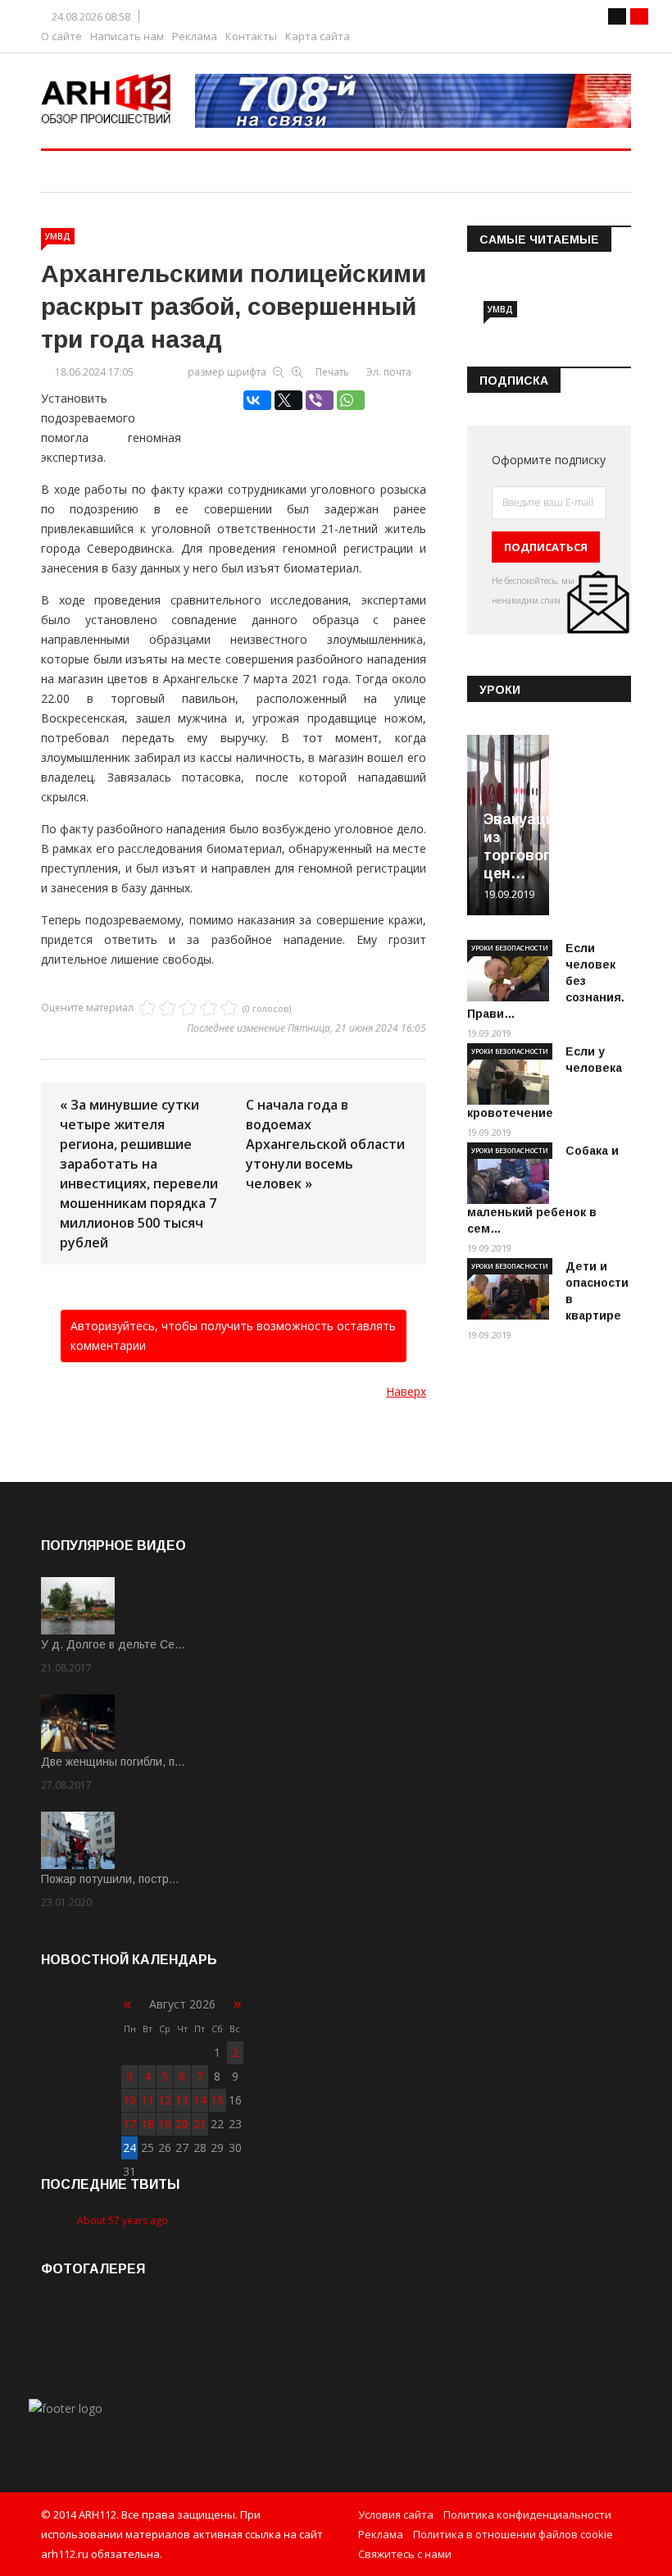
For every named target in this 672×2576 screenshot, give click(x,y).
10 (129, 2100)
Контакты (251, 36)
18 (147, 2123)
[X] (288, 400)
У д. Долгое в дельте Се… (113, 1644)
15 (217, 2100)
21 (200, 2123)
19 (164, 2123)
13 (181, 2100)
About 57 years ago (122, 2220)
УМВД (57, 236)
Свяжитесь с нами (405, 2553)
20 (181, 2123)
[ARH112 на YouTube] (413, 101)
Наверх (406, 1391)
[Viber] (320, 400)
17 (129, 2123)
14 (200, 2100)
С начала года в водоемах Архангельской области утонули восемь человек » (325, 1144)
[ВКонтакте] (257, 400)
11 (147, 2100)
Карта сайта (317, 36)
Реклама (194, 36)
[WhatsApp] (351, 400)
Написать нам (127, 36)
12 (164, 2100)
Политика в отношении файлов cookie (513, 2534)
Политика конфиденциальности (527, 2514)
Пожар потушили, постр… (110, 1878)
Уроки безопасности (509, 947)
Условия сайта (396, 2514)
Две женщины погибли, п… (113, 1761)
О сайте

^^^^

Take the line containing "Написать нам (127, 36)" and every line after it up to the last line of the listing, and output them exactly, with nothing else.

Написать нам (127, 36)
12 (164, 2100)
Политика в отношении файлов cookie (513, 2534)
Политика конфиденциальности (527, 2514)
Пожар потушили, постр… (110, 1878)
Уроки безопасности (509, 947)
Условия сайта (396, 2514)
Две женщины погибли, п… (113, 1761)
О сайте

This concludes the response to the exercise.